Le rendez-vous est donc pris ! Le samedi 31 mai à Munich face à l’Inter, qui a terrassé mardi le FC Barcelone, le PSG jouera sa deuxième finale de la Ligue des champions après avoir éliminé Arsenal le mercredi soir (1-0 à l’aller, 2-1 au retour).

Après avoir échoué en demi-finale l’année dernière, les joueurs de Luis Enrique ont réussi à franchir l’obstacle. Et il faut dire qu’au final, ils n’ont pas vraiment tremblé face aux Gunners. Après la victoire 1-0 à l’aller, il pouvait y avoir une certaine inquiétude, car le buteur de l’aller, Ousmane Dembélé, était sur le banc pour commencer à cause d’une gêne à la cuisse. Mais finalement, après vingt premières minutes de pression londonienne, les Parisiens ont vite repris le contrôle.
Qualifiés au coup d’envoi, les hommes de Luis Enrique auront tremblé. Surtout dans les 20 premières minutes. Déjà héroïque au match aller, le portier Gianluigi Donnarumma s’est employé à plusieurs reprises pour conserver sa cage inviolée (4′, 8′). Acculés dans leur camp, les Parisiens ont procédé en contre, et ont failli ouvrir le score contre le cours du jeu par Kvaratskhelia (17′).
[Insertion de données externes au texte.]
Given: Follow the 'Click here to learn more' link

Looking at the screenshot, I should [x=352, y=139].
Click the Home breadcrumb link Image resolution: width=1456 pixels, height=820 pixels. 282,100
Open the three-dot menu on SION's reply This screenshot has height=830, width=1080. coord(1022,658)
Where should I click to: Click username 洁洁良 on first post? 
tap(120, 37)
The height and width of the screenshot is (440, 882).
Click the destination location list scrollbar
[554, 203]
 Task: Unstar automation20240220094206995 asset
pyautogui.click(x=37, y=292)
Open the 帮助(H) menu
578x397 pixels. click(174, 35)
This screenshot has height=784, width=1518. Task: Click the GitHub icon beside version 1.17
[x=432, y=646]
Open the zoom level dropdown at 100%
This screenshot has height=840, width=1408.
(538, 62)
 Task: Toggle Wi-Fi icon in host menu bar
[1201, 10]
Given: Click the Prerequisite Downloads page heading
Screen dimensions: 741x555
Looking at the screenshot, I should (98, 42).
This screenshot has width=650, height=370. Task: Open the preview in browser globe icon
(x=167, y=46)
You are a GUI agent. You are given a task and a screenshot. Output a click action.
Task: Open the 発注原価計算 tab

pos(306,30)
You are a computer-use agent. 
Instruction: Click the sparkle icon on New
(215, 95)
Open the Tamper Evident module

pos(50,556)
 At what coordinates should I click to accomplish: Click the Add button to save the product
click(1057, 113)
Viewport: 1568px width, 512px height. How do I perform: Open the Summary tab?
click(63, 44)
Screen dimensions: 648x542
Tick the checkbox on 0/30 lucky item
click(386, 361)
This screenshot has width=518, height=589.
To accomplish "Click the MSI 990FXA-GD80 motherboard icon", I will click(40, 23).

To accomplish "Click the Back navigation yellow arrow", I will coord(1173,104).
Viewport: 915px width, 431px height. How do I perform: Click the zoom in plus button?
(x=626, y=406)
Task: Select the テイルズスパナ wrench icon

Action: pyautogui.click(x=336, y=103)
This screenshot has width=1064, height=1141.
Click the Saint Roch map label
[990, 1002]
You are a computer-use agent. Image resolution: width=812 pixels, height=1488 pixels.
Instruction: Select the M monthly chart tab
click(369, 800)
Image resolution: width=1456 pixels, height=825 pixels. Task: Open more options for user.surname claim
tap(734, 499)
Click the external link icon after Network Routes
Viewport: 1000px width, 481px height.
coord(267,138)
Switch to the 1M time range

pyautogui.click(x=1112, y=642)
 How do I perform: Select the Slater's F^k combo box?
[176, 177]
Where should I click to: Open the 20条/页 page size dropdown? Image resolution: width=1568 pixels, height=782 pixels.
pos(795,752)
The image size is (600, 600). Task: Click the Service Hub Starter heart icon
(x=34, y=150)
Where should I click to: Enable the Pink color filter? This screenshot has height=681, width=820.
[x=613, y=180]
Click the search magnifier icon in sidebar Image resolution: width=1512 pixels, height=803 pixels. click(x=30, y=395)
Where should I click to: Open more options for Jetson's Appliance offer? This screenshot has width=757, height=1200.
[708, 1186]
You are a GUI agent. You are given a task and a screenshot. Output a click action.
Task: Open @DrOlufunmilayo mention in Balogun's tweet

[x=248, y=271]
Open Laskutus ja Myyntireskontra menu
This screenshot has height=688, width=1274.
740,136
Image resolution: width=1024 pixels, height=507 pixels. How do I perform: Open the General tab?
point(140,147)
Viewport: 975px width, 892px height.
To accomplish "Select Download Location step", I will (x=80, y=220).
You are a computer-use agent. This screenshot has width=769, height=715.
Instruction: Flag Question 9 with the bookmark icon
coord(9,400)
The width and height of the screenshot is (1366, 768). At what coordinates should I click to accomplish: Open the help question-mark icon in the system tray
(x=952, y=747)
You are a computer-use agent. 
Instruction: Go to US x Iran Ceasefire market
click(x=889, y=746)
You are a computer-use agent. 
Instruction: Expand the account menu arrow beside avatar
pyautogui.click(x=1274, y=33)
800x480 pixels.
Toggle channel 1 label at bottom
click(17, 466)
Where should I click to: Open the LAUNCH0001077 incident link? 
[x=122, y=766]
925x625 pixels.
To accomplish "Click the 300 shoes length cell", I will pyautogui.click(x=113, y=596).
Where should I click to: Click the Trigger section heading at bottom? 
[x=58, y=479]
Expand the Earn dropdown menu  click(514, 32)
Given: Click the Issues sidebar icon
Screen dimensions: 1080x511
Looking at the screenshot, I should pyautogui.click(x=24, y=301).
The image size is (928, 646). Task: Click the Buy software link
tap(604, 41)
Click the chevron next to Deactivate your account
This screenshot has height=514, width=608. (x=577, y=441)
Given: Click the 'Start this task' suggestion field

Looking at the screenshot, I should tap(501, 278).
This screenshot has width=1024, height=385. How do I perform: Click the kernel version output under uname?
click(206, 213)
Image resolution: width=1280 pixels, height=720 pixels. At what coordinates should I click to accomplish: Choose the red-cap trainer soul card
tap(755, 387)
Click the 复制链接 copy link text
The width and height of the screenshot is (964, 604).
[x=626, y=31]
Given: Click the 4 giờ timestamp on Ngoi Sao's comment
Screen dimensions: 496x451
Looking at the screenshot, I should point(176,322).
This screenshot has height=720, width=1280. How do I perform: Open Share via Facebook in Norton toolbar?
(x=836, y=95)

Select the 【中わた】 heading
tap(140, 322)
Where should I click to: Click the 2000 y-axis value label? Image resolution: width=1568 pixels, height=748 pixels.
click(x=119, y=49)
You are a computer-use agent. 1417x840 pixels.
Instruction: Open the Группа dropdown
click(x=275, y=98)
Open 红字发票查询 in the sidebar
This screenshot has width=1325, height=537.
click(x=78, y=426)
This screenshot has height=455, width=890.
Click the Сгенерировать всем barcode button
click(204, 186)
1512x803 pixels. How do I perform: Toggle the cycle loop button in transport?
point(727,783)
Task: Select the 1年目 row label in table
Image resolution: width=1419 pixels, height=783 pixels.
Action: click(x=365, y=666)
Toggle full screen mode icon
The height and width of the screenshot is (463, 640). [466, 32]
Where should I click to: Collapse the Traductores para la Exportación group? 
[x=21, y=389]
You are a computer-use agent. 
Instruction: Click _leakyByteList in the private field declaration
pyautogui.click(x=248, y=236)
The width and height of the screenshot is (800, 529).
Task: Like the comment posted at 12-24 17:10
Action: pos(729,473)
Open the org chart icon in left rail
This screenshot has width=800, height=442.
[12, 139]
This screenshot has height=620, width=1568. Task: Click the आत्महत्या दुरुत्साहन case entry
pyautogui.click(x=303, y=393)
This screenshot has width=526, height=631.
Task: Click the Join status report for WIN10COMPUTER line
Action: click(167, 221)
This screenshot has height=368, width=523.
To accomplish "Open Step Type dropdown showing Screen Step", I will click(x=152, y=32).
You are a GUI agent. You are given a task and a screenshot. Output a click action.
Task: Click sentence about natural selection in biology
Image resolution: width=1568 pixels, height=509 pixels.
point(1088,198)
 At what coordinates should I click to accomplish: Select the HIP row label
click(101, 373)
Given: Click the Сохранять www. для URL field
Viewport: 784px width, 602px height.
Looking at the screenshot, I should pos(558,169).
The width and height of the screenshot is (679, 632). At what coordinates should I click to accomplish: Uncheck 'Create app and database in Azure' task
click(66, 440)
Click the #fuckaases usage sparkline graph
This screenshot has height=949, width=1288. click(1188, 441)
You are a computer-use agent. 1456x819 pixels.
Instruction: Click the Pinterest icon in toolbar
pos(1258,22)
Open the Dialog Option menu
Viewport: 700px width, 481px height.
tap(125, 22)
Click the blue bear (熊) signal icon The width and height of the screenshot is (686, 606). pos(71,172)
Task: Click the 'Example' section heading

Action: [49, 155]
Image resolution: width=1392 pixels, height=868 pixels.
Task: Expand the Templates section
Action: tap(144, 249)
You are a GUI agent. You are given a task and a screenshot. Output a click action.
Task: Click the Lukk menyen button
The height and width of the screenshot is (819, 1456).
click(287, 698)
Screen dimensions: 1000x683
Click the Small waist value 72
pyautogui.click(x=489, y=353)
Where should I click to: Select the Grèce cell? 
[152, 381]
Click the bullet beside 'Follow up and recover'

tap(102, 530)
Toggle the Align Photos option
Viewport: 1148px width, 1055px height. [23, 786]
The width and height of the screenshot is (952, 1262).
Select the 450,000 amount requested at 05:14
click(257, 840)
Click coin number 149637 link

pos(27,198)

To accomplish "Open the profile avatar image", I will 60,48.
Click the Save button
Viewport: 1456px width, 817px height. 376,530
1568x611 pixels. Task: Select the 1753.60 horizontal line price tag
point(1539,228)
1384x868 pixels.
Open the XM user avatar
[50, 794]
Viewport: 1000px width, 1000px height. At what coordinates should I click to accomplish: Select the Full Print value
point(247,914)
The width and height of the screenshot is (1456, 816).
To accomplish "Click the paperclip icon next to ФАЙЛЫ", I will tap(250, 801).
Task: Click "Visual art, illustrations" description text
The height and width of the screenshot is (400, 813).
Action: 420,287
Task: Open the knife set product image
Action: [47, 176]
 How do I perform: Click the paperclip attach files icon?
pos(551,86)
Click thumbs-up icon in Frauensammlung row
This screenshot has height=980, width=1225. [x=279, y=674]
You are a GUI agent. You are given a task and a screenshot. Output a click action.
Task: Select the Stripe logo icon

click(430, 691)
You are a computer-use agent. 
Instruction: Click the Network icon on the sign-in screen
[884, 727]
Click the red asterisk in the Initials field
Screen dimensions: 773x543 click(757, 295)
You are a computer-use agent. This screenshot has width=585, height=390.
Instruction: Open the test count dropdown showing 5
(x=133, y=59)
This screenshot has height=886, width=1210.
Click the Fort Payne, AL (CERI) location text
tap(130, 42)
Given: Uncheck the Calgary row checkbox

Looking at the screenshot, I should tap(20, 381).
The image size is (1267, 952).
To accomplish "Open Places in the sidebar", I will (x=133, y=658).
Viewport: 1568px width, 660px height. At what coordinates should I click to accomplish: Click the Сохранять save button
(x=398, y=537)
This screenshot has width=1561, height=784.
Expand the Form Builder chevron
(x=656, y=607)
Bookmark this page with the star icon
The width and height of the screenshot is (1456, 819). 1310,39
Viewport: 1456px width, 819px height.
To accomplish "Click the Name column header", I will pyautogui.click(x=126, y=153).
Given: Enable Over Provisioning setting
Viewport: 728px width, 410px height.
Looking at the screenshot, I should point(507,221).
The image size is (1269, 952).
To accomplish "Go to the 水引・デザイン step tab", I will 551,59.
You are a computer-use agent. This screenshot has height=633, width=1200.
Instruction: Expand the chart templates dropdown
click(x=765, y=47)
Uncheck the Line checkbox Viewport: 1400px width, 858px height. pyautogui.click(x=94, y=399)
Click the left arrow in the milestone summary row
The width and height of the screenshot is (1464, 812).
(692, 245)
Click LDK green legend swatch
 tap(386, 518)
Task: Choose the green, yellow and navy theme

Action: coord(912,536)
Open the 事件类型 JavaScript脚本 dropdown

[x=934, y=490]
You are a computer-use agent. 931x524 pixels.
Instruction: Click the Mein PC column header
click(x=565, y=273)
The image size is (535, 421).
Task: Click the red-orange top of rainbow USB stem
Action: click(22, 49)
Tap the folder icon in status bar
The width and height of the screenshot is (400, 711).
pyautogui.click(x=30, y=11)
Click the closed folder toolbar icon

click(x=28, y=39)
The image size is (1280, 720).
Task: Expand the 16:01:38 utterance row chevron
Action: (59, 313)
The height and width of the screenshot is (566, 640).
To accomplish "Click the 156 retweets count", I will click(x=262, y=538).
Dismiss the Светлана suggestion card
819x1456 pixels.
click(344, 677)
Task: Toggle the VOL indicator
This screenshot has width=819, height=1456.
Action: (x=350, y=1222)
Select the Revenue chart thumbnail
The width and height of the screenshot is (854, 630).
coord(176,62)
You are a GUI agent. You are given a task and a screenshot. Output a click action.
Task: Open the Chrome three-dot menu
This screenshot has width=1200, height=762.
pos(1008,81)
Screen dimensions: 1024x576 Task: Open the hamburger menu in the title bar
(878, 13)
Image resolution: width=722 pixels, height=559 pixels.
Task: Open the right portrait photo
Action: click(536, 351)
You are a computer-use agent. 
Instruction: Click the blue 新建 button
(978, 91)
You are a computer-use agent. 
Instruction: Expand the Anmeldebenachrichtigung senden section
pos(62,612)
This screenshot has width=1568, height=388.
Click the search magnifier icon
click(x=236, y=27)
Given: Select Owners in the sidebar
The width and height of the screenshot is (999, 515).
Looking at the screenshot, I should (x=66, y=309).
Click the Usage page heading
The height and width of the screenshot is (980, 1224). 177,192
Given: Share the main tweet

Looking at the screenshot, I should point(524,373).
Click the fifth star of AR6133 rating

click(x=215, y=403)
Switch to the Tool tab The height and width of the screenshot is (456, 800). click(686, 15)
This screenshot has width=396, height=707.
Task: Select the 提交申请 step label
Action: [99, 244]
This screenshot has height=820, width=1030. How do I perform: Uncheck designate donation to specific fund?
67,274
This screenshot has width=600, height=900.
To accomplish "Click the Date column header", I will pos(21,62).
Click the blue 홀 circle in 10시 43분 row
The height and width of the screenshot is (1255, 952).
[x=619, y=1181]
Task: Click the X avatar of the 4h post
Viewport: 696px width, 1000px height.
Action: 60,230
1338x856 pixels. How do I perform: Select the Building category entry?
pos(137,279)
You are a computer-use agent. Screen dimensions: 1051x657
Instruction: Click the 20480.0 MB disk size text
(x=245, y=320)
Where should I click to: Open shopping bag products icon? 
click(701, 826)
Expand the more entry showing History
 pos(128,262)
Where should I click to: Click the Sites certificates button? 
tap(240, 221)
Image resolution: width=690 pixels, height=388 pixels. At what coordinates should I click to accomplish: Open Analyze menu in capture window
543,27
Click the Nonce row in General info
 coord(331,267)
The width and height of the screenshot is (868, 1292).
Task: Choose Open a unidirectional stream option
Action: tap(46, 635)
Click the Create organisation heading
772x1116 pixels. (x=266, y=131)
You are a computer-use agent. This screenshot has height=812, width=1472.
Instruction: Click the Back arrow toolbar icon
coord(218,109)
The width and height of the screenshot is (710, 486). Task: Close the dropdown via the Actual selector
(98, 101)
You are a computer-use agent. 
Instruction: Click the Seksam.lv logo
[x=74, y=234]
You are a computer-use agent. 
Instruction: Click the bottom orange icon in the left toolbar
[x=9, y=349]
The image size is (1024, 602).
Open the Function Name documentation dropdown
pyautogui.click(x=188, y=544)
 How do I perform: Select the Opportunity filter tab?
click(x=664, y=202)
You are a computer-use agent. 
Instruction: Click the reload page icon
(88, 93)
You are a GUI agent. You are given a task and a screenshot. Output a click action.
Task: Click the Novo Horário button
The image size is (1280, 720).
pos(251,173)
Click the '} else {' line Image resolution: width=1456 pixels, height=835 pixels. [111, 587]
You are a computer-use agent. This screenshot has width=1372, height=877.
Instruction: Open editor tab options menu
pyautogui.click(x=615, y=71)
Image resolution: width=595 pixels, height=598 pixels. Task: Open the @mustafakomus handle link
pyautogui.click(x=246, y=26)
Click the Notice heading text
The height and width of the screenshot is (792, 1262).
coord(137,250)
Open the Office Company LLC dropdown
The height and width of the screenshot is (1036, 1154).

Trouvé à l’entrée de la surface sur un coup franc, Fabian Ruiz, d’une frappe contrée, a trompé Raya et permis au Parc des Princes d’exulter (27′). Rien ne semblait pouvoir empêcher le PSG de poursuivre son rêve. Pas même le penalty manqué de Vitinha (69′), vite oublié grâce au but quelques instants plus tard d’Achraf Hakimi, d’une frappe enroulée plein axe (72′).
Comme l’OM en 1993 à Munich ?
Une demi-volée de Fabian Ruiz (27e) et une frappe enroulée d’Achraf Hakimi (72e) ont mis les Parisiens à l’abri même si Vitinha a raté un pénalty (69e) et si Bukayo Saka a réduit l’écart (76e) pour les Londoniens.

«C’est une très belle émotion. On a fait du beau travail. Le chemin était dur, lent, on a eu des matchs très difficiles, a confié Marquinhos. Il faut profiter un maximum et préparer le match de la meilleure façon. Le chemin est fait pour la finale mais ce n’est pas fini.»
Le 31 mai, Paris jouera la huitième finale de Ligue des champions d’un club français. Et à Munich, la ville où l’OM a offert en 1993 au football français la seule Ligue des champions de son histoire, il sera peut-être à son tour le roi de l’Europe. En tout cas, l’histoire est en marche.